Just create a new `.py` file anywhere in the package:

```python
# siege_utilities/my_new_module.py

def my_awesome_function(data):
    """This function will be auto-discovered!"""
    log_info("my_awesome_function called")  # Logging available automatically
    
    # All other siege utilities functions are available
    file_hash = get_file_hash(data)  # No import needed!
    ensure_path_exists("output")     # No import needed!
    
    return f"processed_{file_hash}"

def another_function():
    """This will also be auto-discovered!"""
    return "Hello from auto-discovery!"
```

**That's it!** Next time you import siege_utilities, these functions will be automatically available:

```python
import siege_utilities

# Your new functions are automatically available
result = siege_utilities.my_awesome_function("data.txt")
greeting = siege_utilities.another_function()
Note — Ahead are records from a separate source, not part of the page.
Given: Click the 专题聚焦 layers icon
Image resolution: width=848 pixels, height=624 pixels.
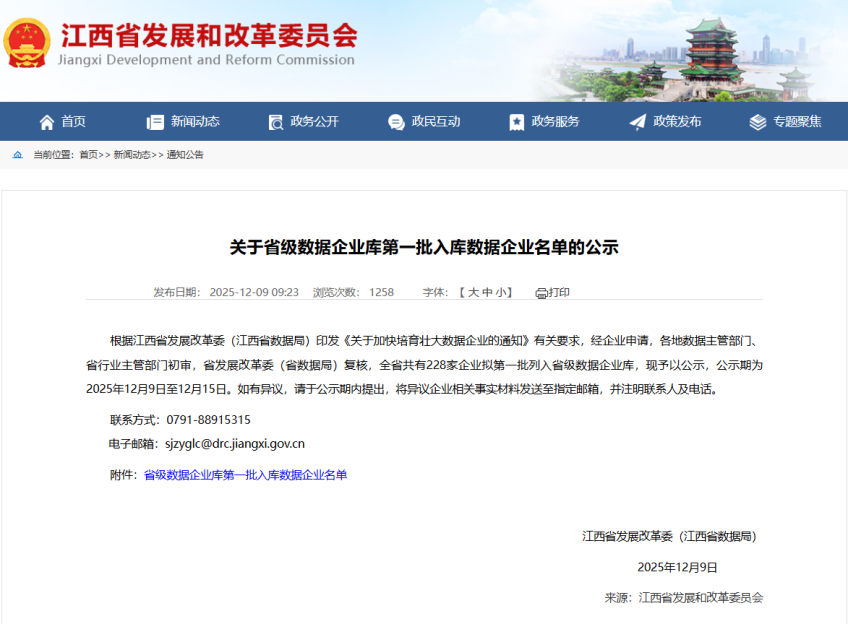Looking at the screenshot, I should [x=757, y=122].
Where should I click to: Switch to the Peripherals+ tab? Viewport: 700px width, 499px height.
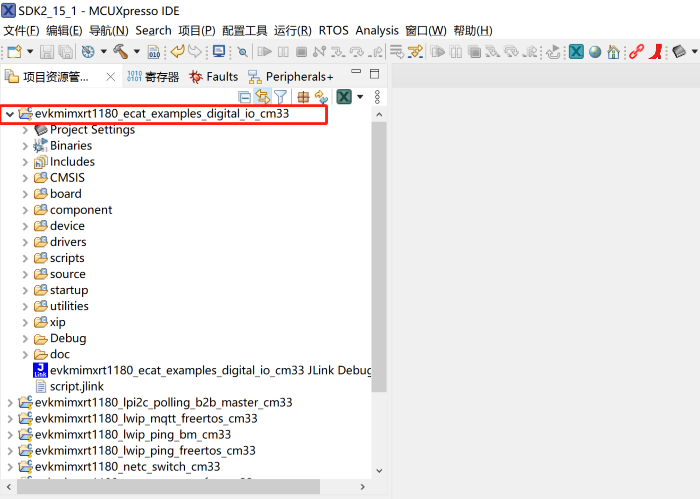pos(291,76)
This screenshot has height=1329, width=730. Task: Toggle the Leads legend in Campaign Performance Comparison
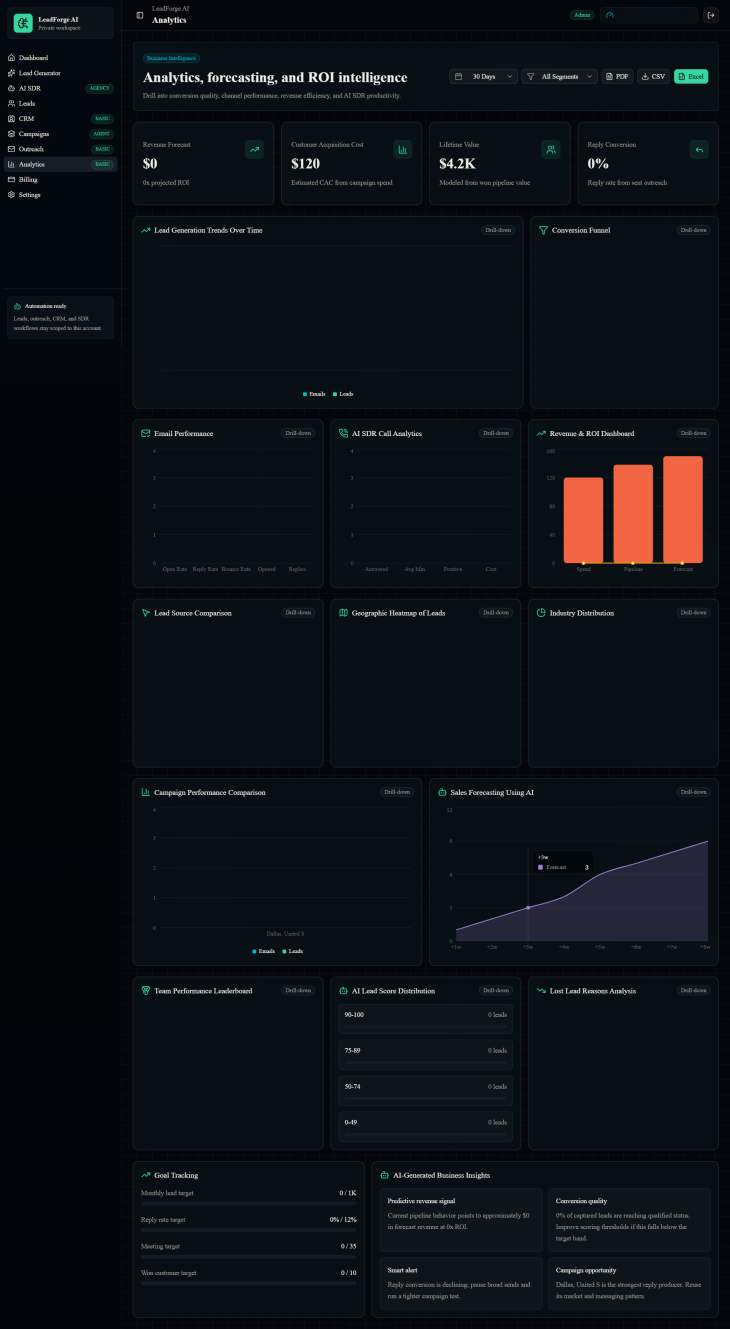[291, 951]
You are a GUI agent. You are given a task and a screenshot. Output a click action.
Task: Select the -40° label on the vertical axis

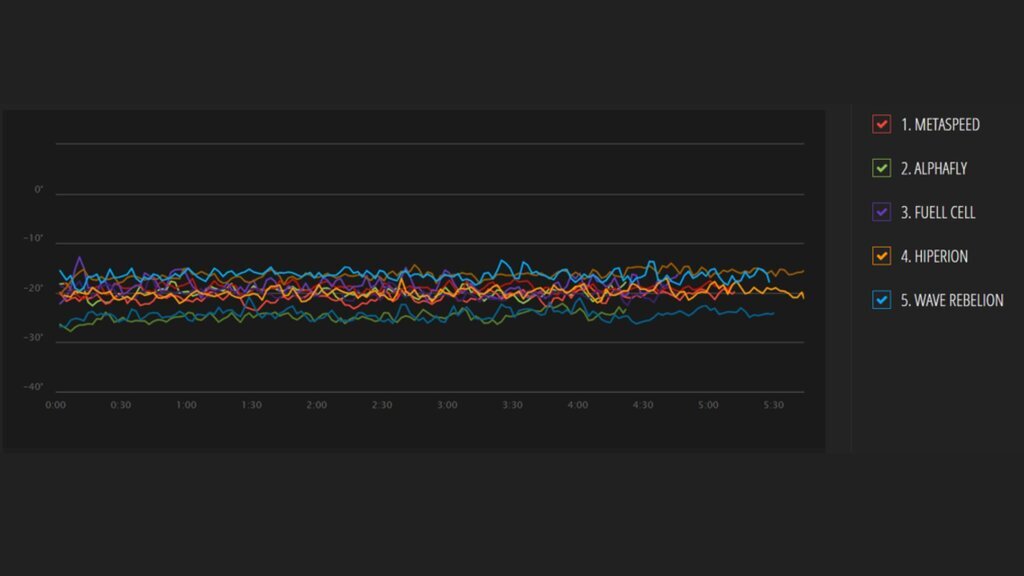click(x=35, y=387)
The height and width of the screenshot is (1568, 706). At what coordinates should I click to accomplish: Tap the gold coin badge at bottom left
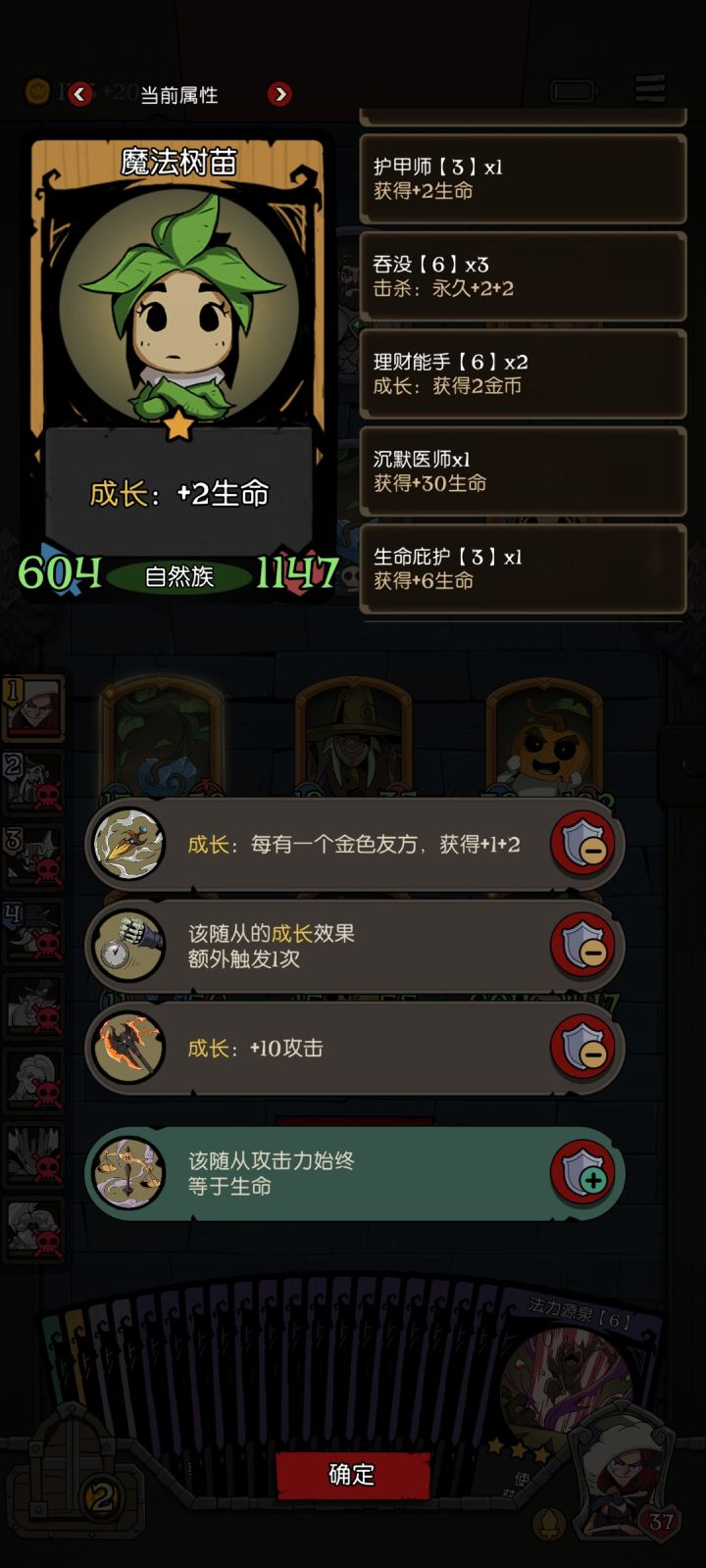point(101,1496)
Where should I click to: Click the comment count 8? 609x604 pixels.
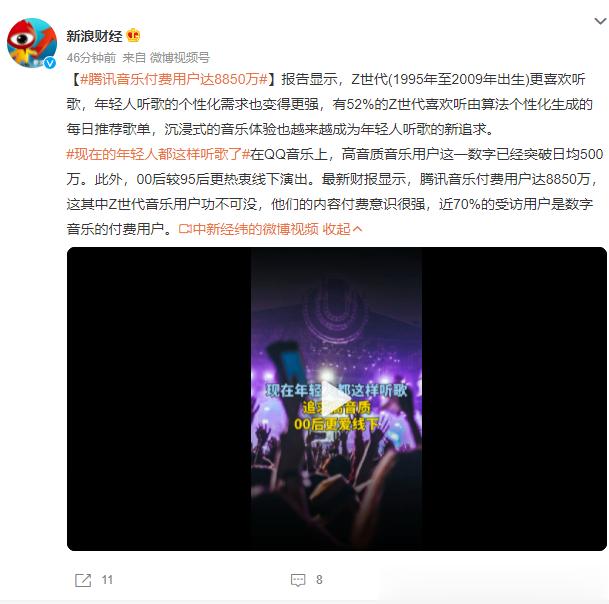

# And they're mutually available in other modules too!
```

### Running Diagnostics

```bash
# Check package health (run from package directory)
python3 check_imports.py

# Or from Python
python3 -c "
import siege_utilities
info = siege_utilities.get_package_info()
print(f'Functions: {info[\"total_functions\"]}')
print(f'Modules: {info[\"total_modules\"]}')
print(f'Failed: {len(info[\"failed_imports\"])}')
"
```

## 🤝 Contributing

1. Fork the repository
2. Create a feature branch: `git checkout -b feature-name`
3. Add your functions to existing modules or create new ones
4. Test with: `python3 check_imports.py`
5. Commit changes: `git commit -am 'Add new feature'`
6. Push: `git push origin feature-name`
7. Submit a Pull Request

The auto-discovery system will automatically find and integrate your new functions!

## 📝 License

MIT License - see LICENSE file for details.

## 🙏 Acknowledgments

- Built by [Siege Analytics](https://github.com/siege-analytics)
- Inspired by the need for truly seamless Python utilities
- Special thanks to the auto-discovery pattern that makes this possible

---

**Siege Utilities**: Where every function is available everywhere! 🚀

---

## Updated setup.py for PyPI

```python
from setuptools import setup, find_packages

with open("README.md", "r", encoding="utf-8") as fh:
    long_description = fh.read()

setup(
    name="siege-utilities",
    version="1.0.0",
    author="Dheeraj Chand",
    author_email="dheeraj@siegeanalytics.com",
    description="A comprehensive Python utilities package with enhanced auto-discovery",
    long_description=long_description,
    long_description_content_type="text/markdown",
    url="https://github.com/siege-analytics/siege_utilities",
    project_urls={
        "Bug Tracker": "https://github.com/siege-analytics/siege_utilities/issues",
        "Documentation": "https://github.com/siege-analytics/siege_utilities#readme",
        "Source Code": "https://github.com/siege-analytics/siege_utilities",
    },
    classifiers=[
        "Development Status :: 4 - Beta",
        "Intended Audience :: Developers",
        "License :: OSI Approved :: MIT License",
        "Operating System :: OS Independent",
        "Programming Language :: Python :: 3",
        "Programming Language :: Python :: 3.8",
        "Programming Language :: Python :: 3.9",
        "Programming Language :: Python :: 3.10",
        "Programming Language :: Python :: 3.11",
        "Programming Language :: Python :: 3.12",
        "Topic :: Software Development :: Libraries :: Python Modules",
        "Topic :: Utilities",
    ],
    packages=find_packages(),
    python_requires=">=3.8",
    install_requires=[
        "pathlib2; python_version<'3.4'",
        "requests>=2.25.0",
        "tqdm>=4.60.0",
    ],
    extras_require={
        "distributed": [
            "pyspark>=3.0.0",
        ],
        "geo": [
            "geopy>=2.0.0",
            "apache-sedona>=1.4.0",
        ],
        "dev": [
            "pytest>=6.0.0",
            "black>=21.0.0",
            "flake8>=3.8.0",
            "twine>=3.4.0",
        ],
    },
    entry_points={
        "console_scripts": [
            "siege-utils-check=siege_utilities.check_imports:main",
        ],
    },
    keywords="utilities, auto-discovery, logging, file-operations, distributed-computing, geocoding",
    include_package_data=True,
    zip_safe=False,
)
```

## PyPI Publishing Commands

```bash
# 1. Install build dependencies
pip install build twine

# 2. Clean previous builds
rm -rf dist/ build/ *.egg-info/

# 3. Build the package
python -m build

# 4. Check the package
twine check dist/*

# 5. Upload to Test PyPI first
twine upload --repository testpypi dist/*

# 6. Test installation from Test PyPI
pip install --index-url https://test.pypi.org/simple/ siege-utilities

# 7. If everything works, upload to real PyPI
twine upload dist/*
```